I remember many years ago standing at a classroom window overlooking a day care centre watching children at play in the yard.  A person was standing next to me and for some reason the conversation drifted to a discussion about death.  I shared with her that that I had been a volunteer at a local hospice.  Her response was, “Oh, that must be really depressing.”   Still looking out the window, I replied, “No, for me working in a day care would be depressing.”  Each of us is drawn to different aspects of life. Death has been a great teacher for me.

I didn’t used to think about death and dying much. This changed when as a young man I visiting a dear uncle who was dying of cancer in a hospital some distance from where I lived. I felt awkward and didn’t know what to say to him. He passed away not long after my visit and I was never able to tell him that I loved him or that I was grateful that he had been in my life. My first experience of someone close to me dying had closed me down. Afterwards, feeling ashamed, I made up my mind not to repeat the experience.

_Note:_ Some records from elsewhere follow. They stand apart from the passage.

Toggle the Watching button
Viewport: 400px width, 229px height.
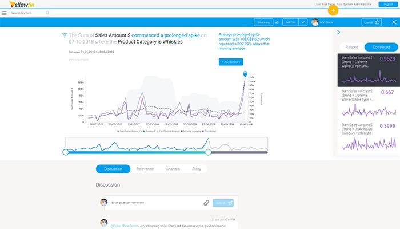tap(263, 22)
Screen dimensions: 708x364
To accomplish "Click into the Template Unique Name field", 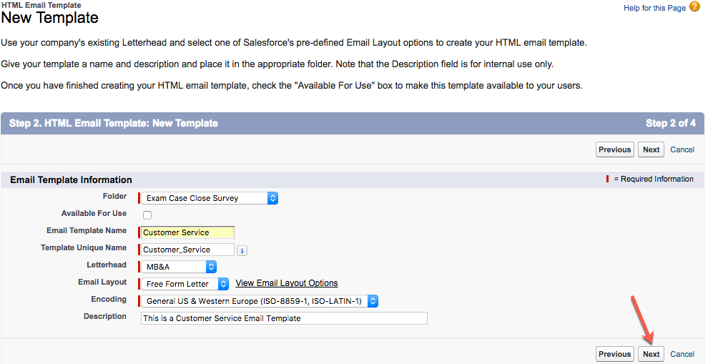I will [187, 250].
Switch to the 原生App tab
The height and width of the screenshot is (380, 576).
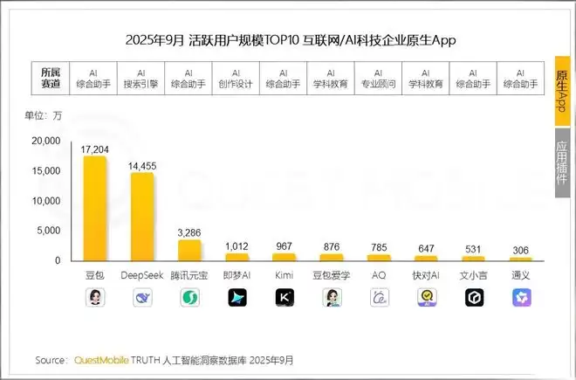pyautogui.click(x=563, y=92)
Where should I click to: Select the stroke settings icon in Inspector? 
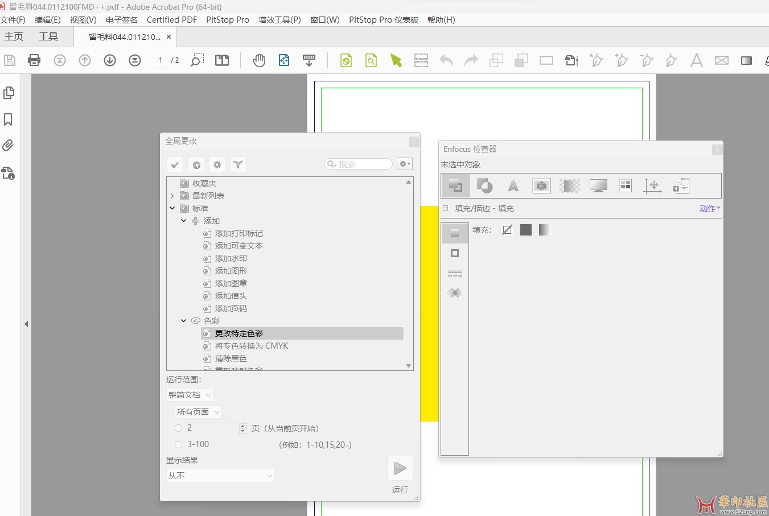click(x=454, y=253)
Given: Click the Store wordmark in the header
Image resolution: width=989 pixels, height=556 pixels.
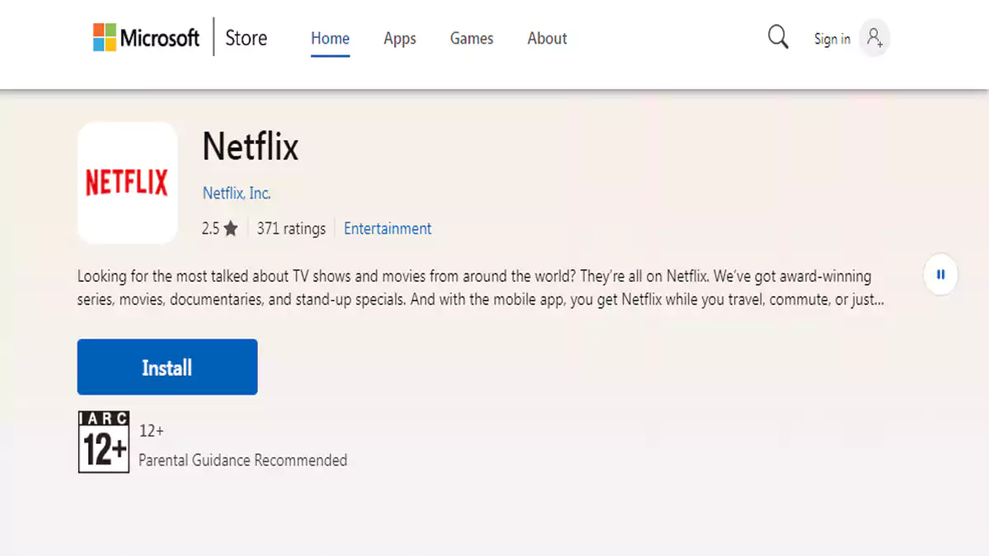Looking at the screenshot, I should (x=245, y=38).
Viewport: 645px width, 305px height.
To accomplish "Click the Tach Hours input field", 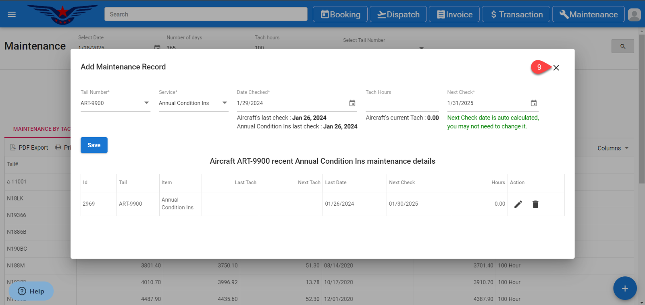I will click(x=402, y=104).
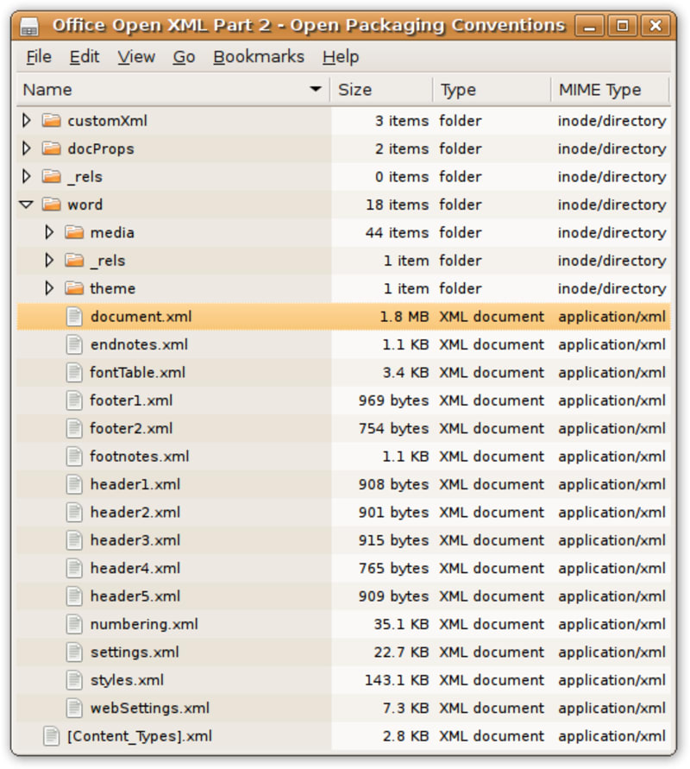
Task: Click the customXml folder icon
Action: [x=51, y=121]
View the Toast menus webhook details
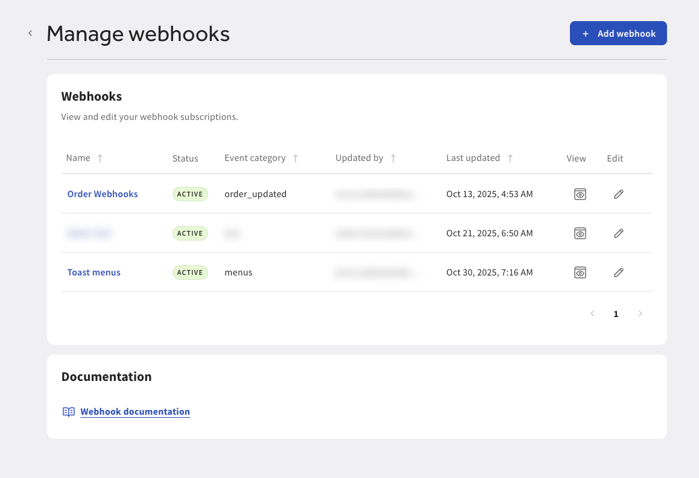The image size is (699, 478). pos(580,272)
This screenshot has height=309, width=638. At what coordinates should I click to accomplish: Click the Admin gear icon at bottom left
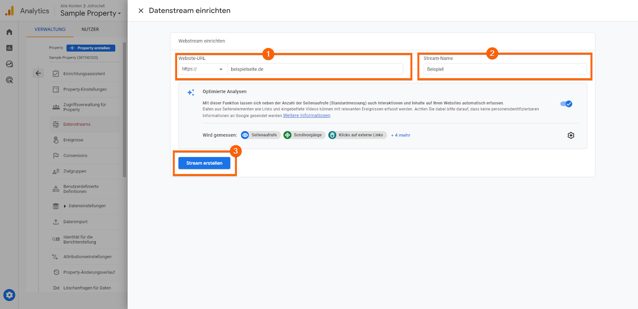10,295
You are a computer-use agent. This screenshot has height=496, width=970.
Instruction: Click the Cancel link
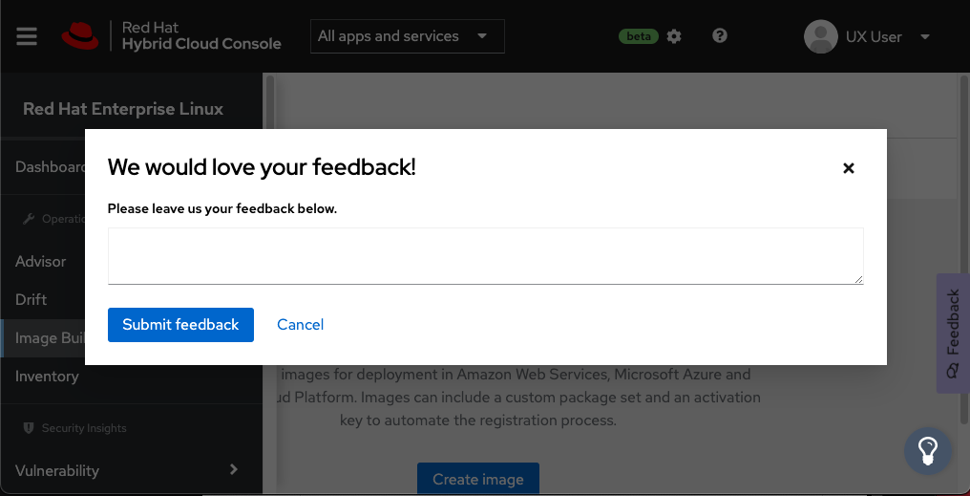(300, 325)
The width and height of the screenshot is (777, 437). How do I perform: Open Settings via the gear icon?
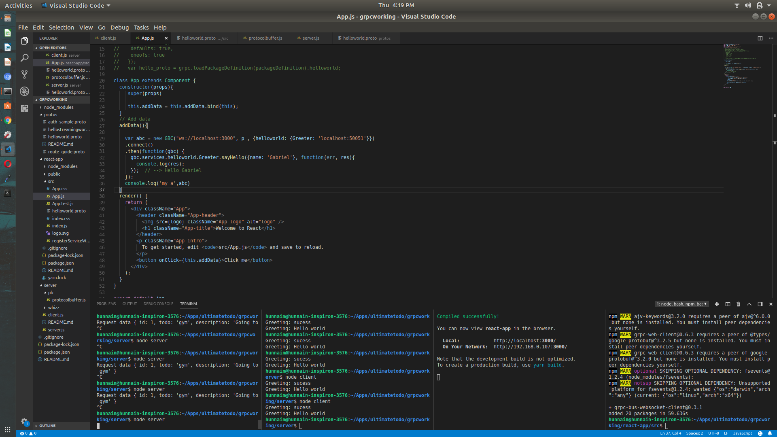click(24, 421)
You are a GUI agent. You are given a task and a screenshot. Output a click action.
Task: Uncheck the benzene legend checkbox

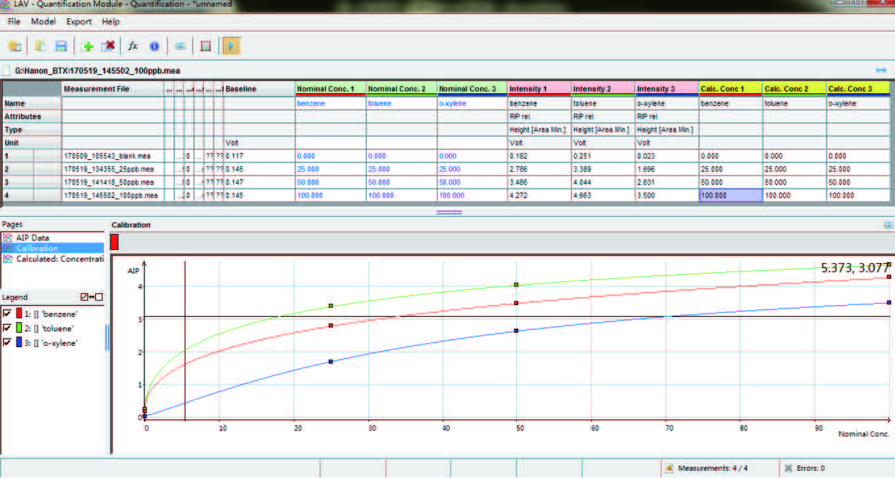pos(7,314)
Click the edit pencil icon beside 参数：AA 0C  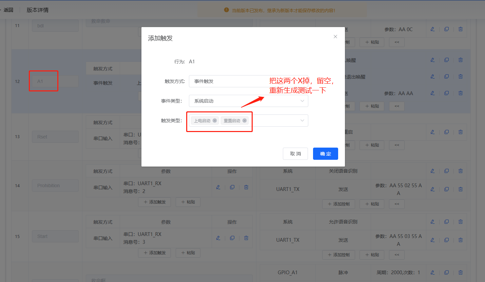pyautogui.click(x=432, y=29)
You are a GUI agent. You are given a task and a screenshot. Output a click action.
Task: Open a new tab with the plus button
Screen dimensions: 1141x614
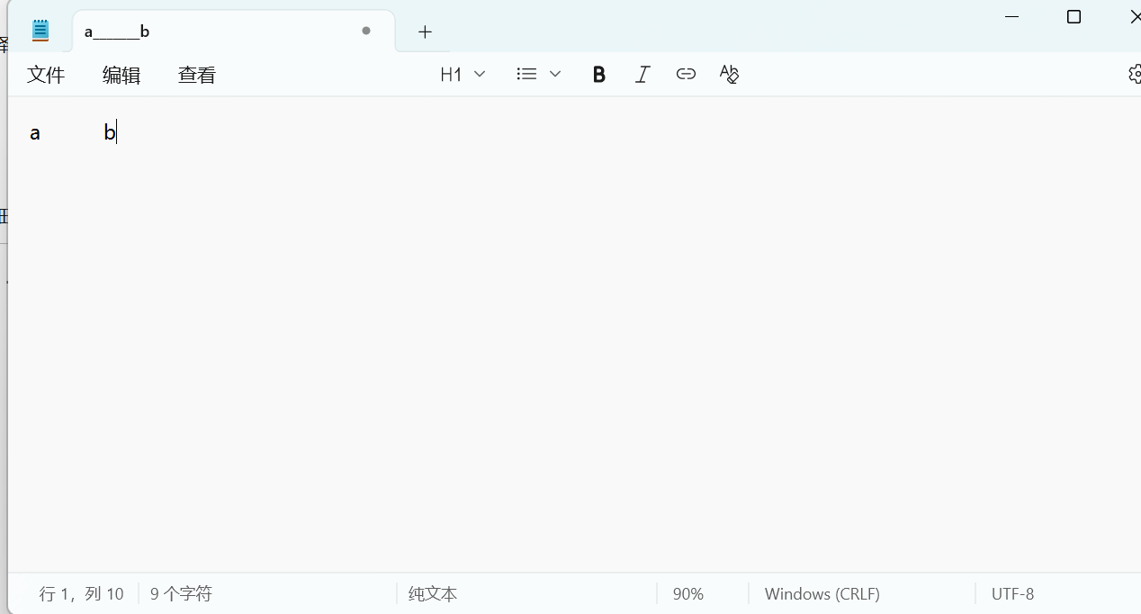[424, 32]
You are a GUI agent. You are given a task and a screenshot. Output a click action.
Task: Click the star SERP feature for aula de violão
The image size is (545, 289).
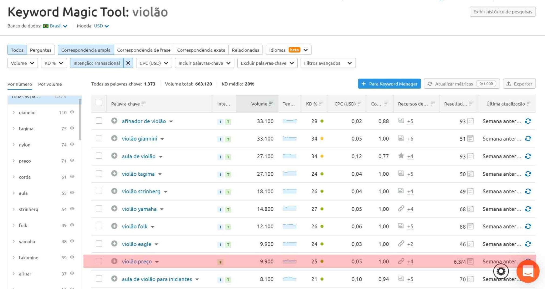pos(401,156)
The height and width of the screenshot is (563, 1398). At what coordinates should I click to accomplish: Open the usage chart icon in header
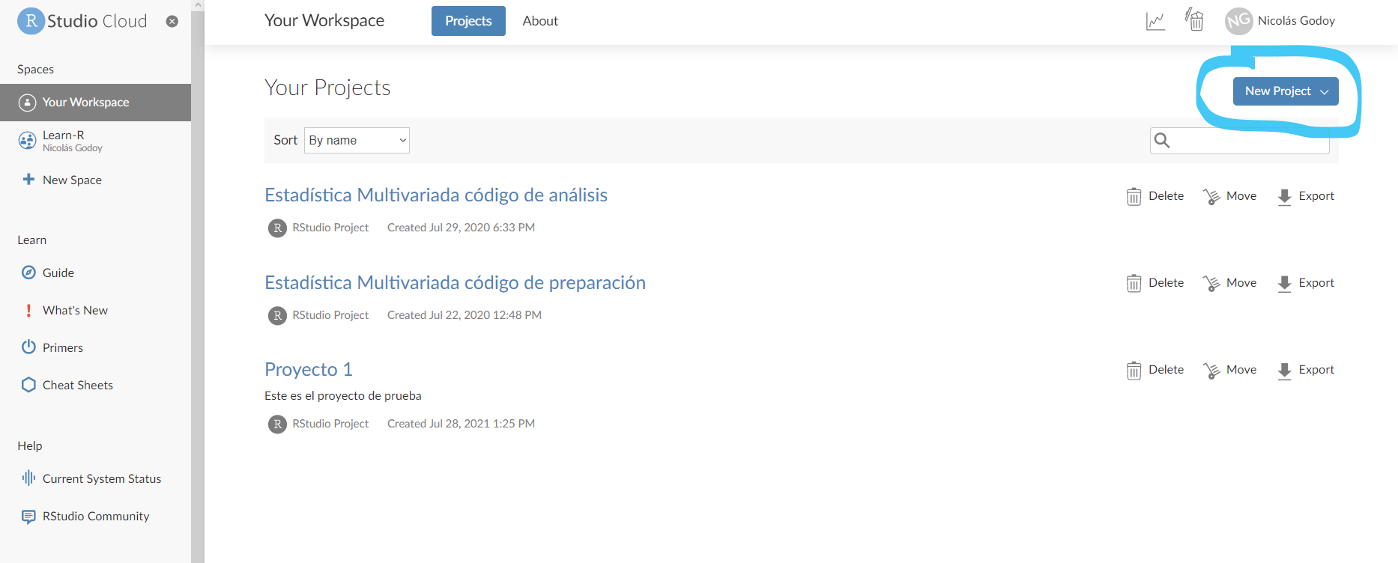1155,21
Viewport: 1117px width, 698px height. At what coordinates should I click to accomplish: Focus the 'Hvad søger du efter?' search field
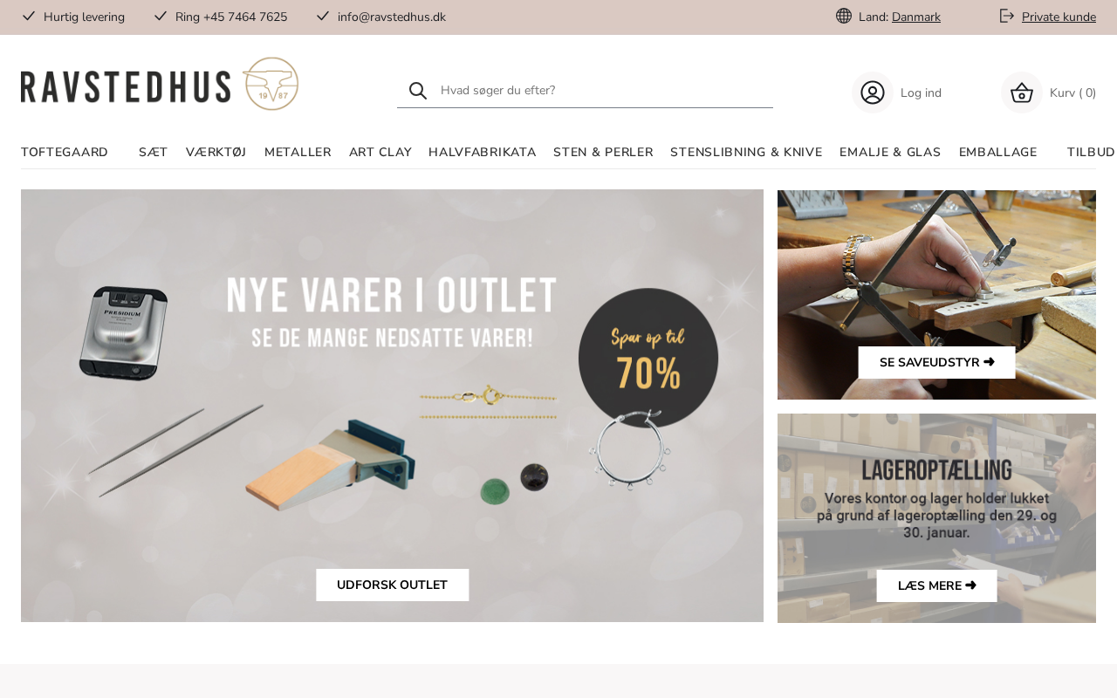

The passing of my uncle was what led me to involvement in hospice work. Since then I have learned that keeping death as part of my life is a very valuable tool.  Keeping in mind that life is indeed short and that each day is a blessing, reminds me to focus on what is important.  Who is most precious to me and how have I treated them today?  What do I really want to accomplish with my time here on earth?  Taking death into consideration helps me feel more alive and more involved in living.